Y como un rompecabezas todo encajó en su mente, y aquello hizo que la paz se viera casi reemplazada.

Él

El hombre que le hizo la vida un suplicio volvía aún después de la muerte para acabar finalmente con ella; porque luego de tantas agresiones, torturas y abusos, él debía hacer su acto final.

— ¡Vamos, maldita zorra! —grito él hombre, golpeando con la culata del cuchillo de caza a la mujer que se encontraba agonizando en el piso manchado de su propia sangre.

Aquella época en que casi no dormía, o al menos no si él se encontraba en casa, se mantenía vigilando que no se acercará a sus hijos. Sin embargo, cuando lo hacía, le encantaba soñar que lo mataba. 

Ahorcado. Ahogado. Apaleado. Descuartizado. 

No existía límites si se trataba de verlo sufrir. Pero, muy a su pesar, aquello quedaba como lo que eran: sueños. Nunca se había atrevido a levantarle la mano o siquiera la voz. Hasta ese día, cuando aprovechó su estado de ebriedad para -por fin- jugar sus cartas. Tomó el cuchillo recién afilado y se acercó a él, evitando hacer ruido con sus pisadas. Y sin ningún tipo de remordimiento, acarició con el filo del cuchillo el cuello de su esposo.

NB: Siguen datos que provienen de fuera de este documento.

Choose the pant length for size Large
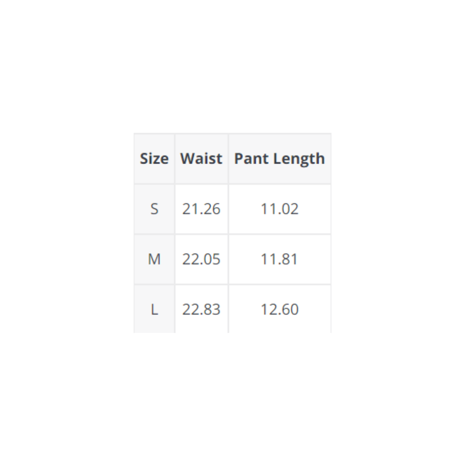Image resolution: width=465 pixels, height=465 pixels. [279, 310]
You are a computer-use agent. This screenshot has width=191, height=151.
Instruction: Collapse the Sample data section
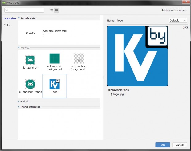coord(19,18)
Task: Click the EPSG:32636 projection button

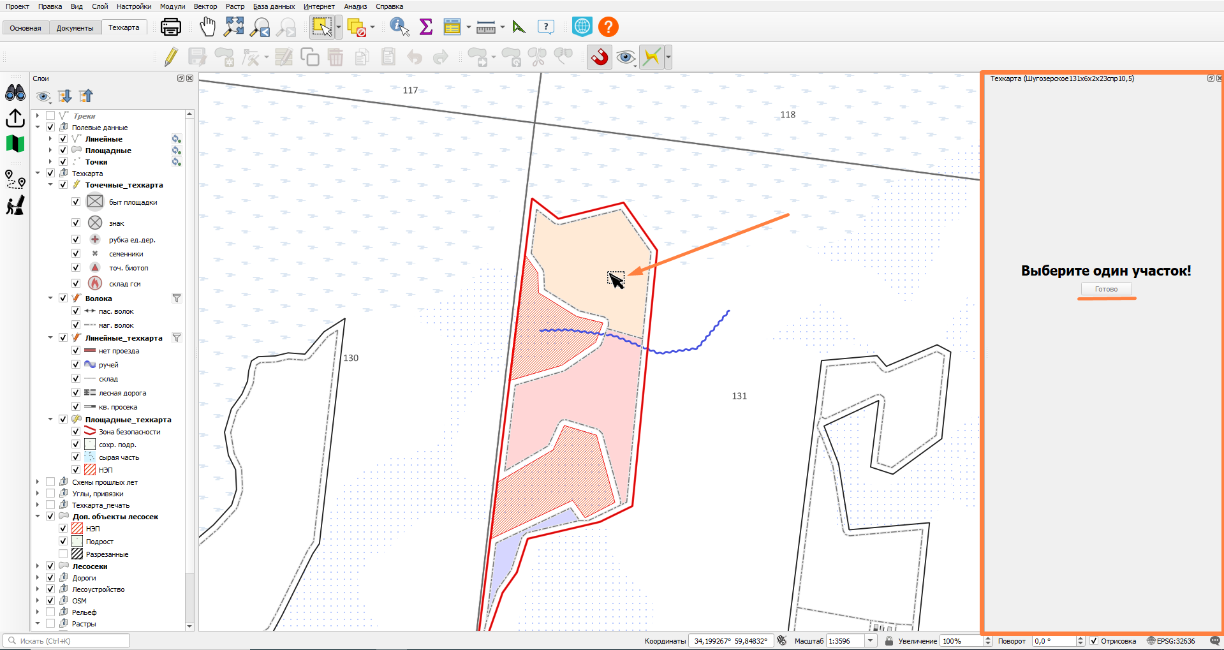Action: 1171,641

Él intentó defenderse con la poca fuerza que aún tenía, pero ella no iba a dejarlo así. Debía terminar lo que empezó, así que reuniendo toda la rabia que existía en su interior, lo apuñalo tantas veces que perdió la cuenta y él, la vida. De pronto la sala se volvió un charco de sangre, que después de encargarse de él tenía que limpiar, pero no importó. Jamás había tenido asco a la sangre.

—No —mintió con un hilo de voz. ¿Por qué no había dicho la verdad? ¿Por qué no ahora que ya no existía alguna consecuencia? No había explicación coherente, no en aquel momento, pero aquella mentira sé sentía un logro en su boca.   

El hombre cansado de aquella mujer decidió acabar con todo. Alzó el cuchillo y le propinó una certera puñalada que acabó, de una vez por todas, lo que le quedaba de vida. Gruñó.

— Lo mataste, lo mataste, lo mataste —susurró aquel hombre con la sombra de una sonrisa triste esbozada en sus labios. Con la mano temblorosa sacó lo último que tenía de su amante; lo había envuelto con varias capas de papel y después lo resguardo en el mismo sobre de aluminio. En aquel momento pensaba que se había vuelto loco por guardar un condón usado pero, cuando todo ocurrió, fue lo único que le ayudó a no volverse loco. — Y yo lo amaba. 


No se escucho nada, pero todo eran lamentos.